No pienso, por supuesto, en todo esto cuando hablo con José Antonio Iniesta en Fuentealbilla. Es un encuentro breve que termina con su pregunta de si vamos a ir a las bodegas de su hijo. Nosotros le respondemos que sí, como efectivamente haremos en la tarde de hoy y mañana, luego de dar una vuelta por el pueblo y mirar la estatua que se ha levantado en honor al jugador y la de la réplica de la copa mundial que España ganó en Sudáfrica en una final cuyo gol del triunfo fue convertido precisamente por el volante nacido en estas tierras. Es un prócer moderno, podría murmurar un transeúnte al pasar por allí. Nacionalismo banal, podría contradecirlo en seguida algún intelectual.

 

Un vecino más

En fin, digo que no pienso en todo eso ahora porque ese chico con cara de distraído que se forjó pateando un balón en una cancha de tierra de esta comarca de La Manchuela, reivindica la belleza del fútbol, el espíritu más noble de la confrontación deportiva. Y si algún incrédulo exige un argumento más, bien podría decírsele que el dueño del dorsal número ocho blaugrana y del seis en la selección española jamás ha sido protagonista de un escándalo, como sí muchos otros de sus compañeros de profesión que se apropian sin pudor del triste rol de dioses con pies de barro. Andrés Iniesta, en cambio, es admirado sin prevenciones por su actuar dentro y fuera del campo. Incluso es culpa suya y solo suya el hecho de que sus bodegas de vino sean hoy un concurrido lugar de turismo enológico. Acaso los aficionados esperen también magia en botella. Y algo más, con un poco de suerte: encontrarlo por allí aunque no tenga apariencia de empresario.
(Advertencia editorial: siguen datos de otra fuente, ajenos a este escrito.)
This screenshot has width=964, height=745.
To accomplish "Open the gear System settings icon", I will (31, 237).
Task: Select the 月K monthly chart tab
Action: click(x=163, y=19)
En ese contexto será bastante comprensible y nada en vano la pregunta “¿usted es la esposa de Iniesta?”, que le hará mañana un hombre ya entrado en años a Rosa Dávila, la mujer encargada de atender en la recepción de las bodegas a un grupo de visitantes recién llegados del norte del país para recorrer los viñedos y las instalaciones, disfrutar del menú manchego previamente acordado para la comida y apurar unas copas de vino o unas cañas en el bar del abuelo del jugador. Habrá una morbosa curiosidad en aquel hombre y entonces ella se apresurará a decir que no y esbozará una sonrisa de incomodidad, como si fuera la primera vez que estuviera inmersa en una situación así.

Pero eso sucederá mañana en las Bodegas Iniesta, en la carretera a Villamalea. Aquí y ahora en Fuentealbilla tenemos tiempo aún para conversar también con Antonio Castillo Gómez, dueño del bar restaurante Bárbara. “En el pueblo todos aprecian al muchacho y siempre que juega quieren que gane, pese a que quizás haya más hinchas del Madrid que del Barcelona”, nos cuenta. El hombre está sentado plácidamente en un sillón detrás de la barra, justo al lado de la ventana desde donde se ven las mesas ubicadas en la calle, dispuestas en terraza de primavera. Insiste, eso sí, que ese cariño se lo ha ganado Andrés Iniesta a pulso. “Cuando viene por aquí es uno más. Así ha sido siempre”, afirma.

Nosotros le creemos.

Quizás el encontrarnos por casualidad hace un rato con José Antonio Iniesta y cruzar unas palabras con él nos hizo intuir que esa misma aura de afabilidad y tranquilidad la tiene también el hijo futbolista, aquel que cada semana nos regala un nuevo toque de ilusionismo o una escena de prestidigitación. Es muy probable que nada más que eso necesite el fútbol si toda su parafernalia mediática y comercial llegara un día a desplomarse y hubiera que empezar de cero.